▶ _EXERCISE DESCRIPTION_
Exactly the lines from the one containing "Lovexair Foundation at" through the end of the listing must make up the answer, with no pictures included.

▶ _DATA TO EXAMINE_
BEGIN

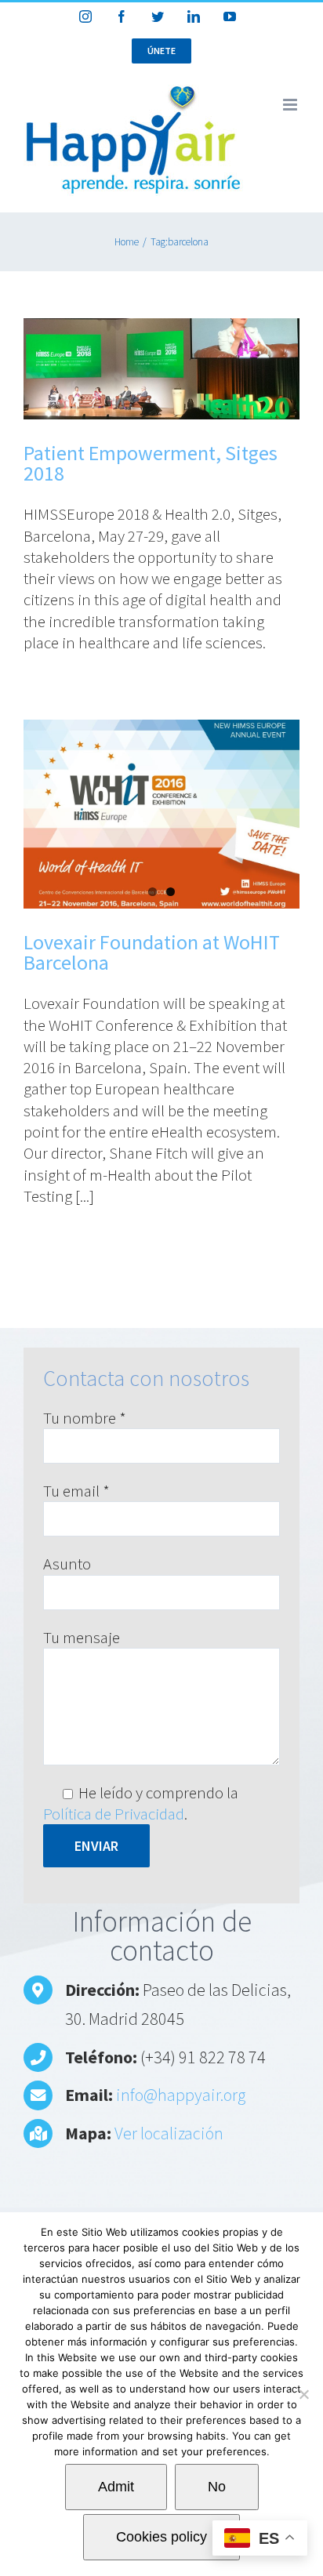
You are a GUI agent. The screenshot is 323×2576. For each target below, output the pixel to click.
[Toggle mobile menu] (291, 104)
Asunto (67, 1563)
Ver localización (168, 2133)
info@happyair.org (180, 2095)
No (217, 2486)
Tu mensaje (81, 1637)
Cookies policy (161, 2537)
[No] (303, 2394)
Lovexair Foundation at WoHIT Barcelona (152, 952)
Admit (116, 2486)
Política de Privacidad (113, 1813)
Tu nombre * (84, 1417)
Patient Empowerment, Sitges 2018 (151, 463)
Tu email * (76, 1490)
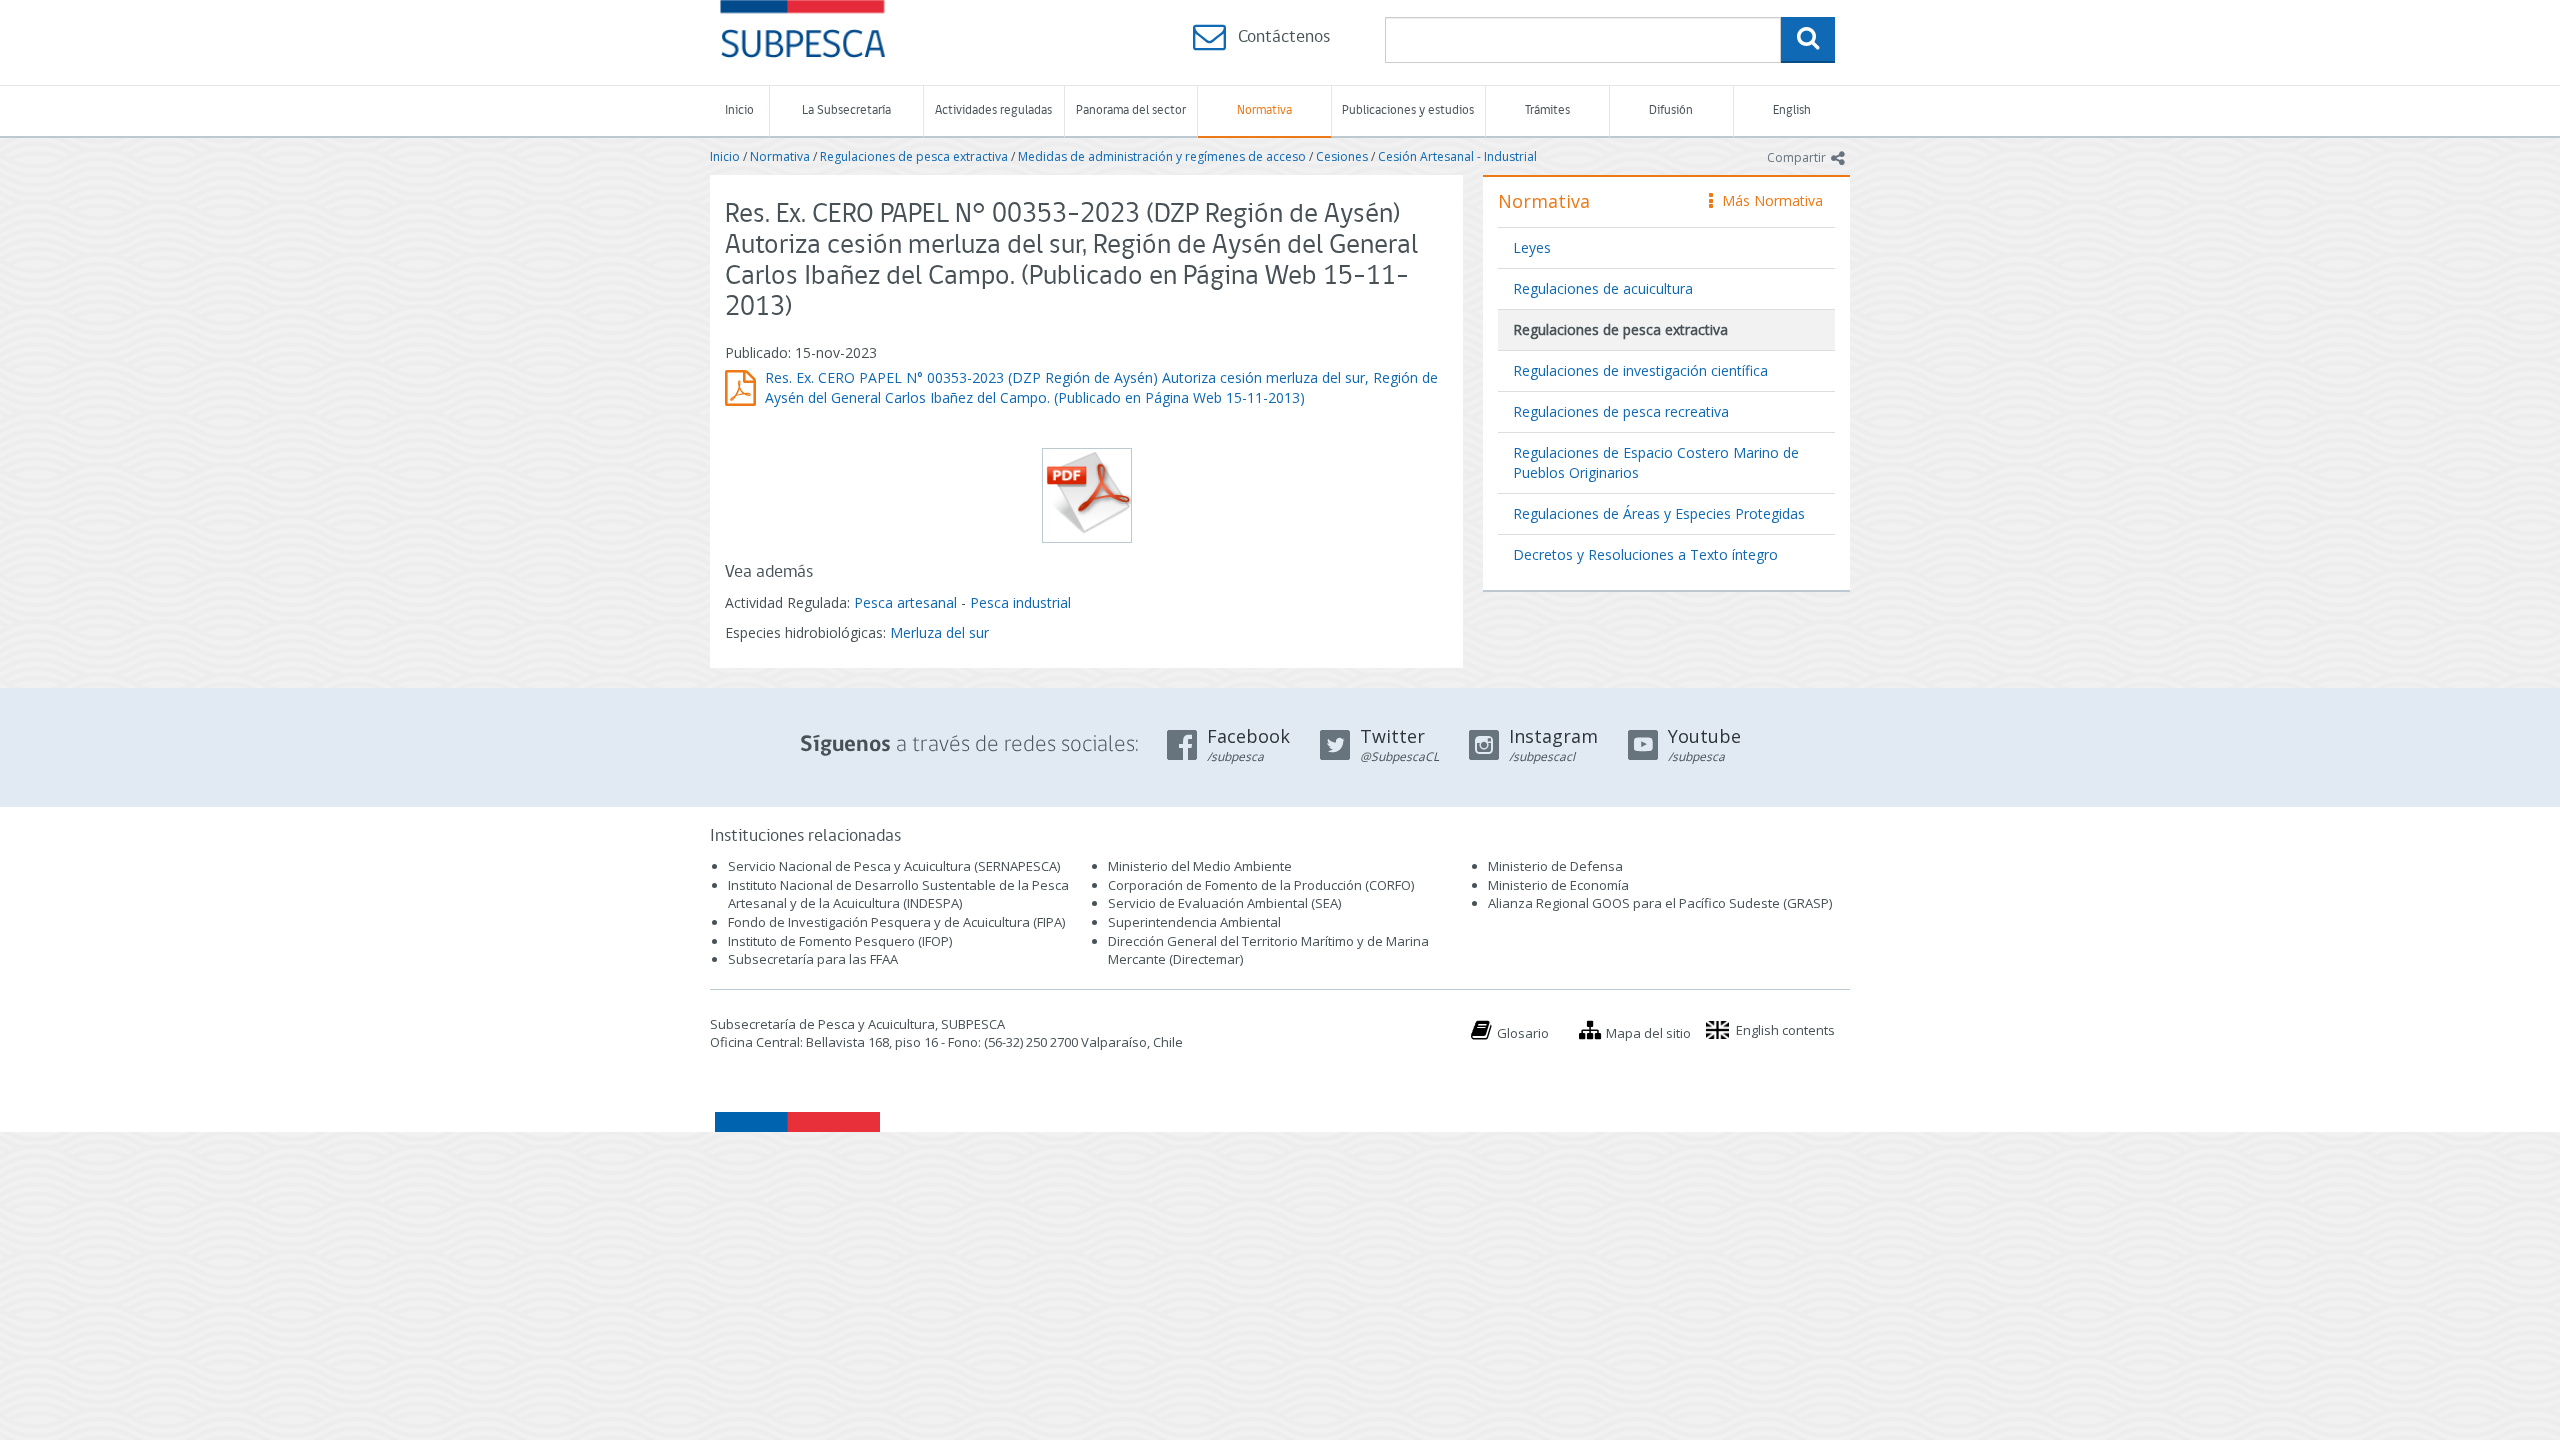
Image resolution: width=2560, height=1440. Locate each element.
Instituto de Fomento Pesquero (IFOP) (840, 941)
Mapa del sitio (1648, 1033)
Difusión (1671, 110)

END

▶ _RESULT_
Lovexair Foundation at WoHIT Barcelona (152, 952)
Admit (116, 2486)
Política de Privacidad (113, 1813)
Tu nombre * (84, 1417)
Patient Empowerment, Sitges 2018 (151, 463)
Tu email * (76, 1490)
Image resolution: width=2560, height=1440. Locate each element.
Instituto de Fomento Pesquero (IFOP) (840, 941)
Mapa del sitio (1648, 1033)
Difusión (1671, 110)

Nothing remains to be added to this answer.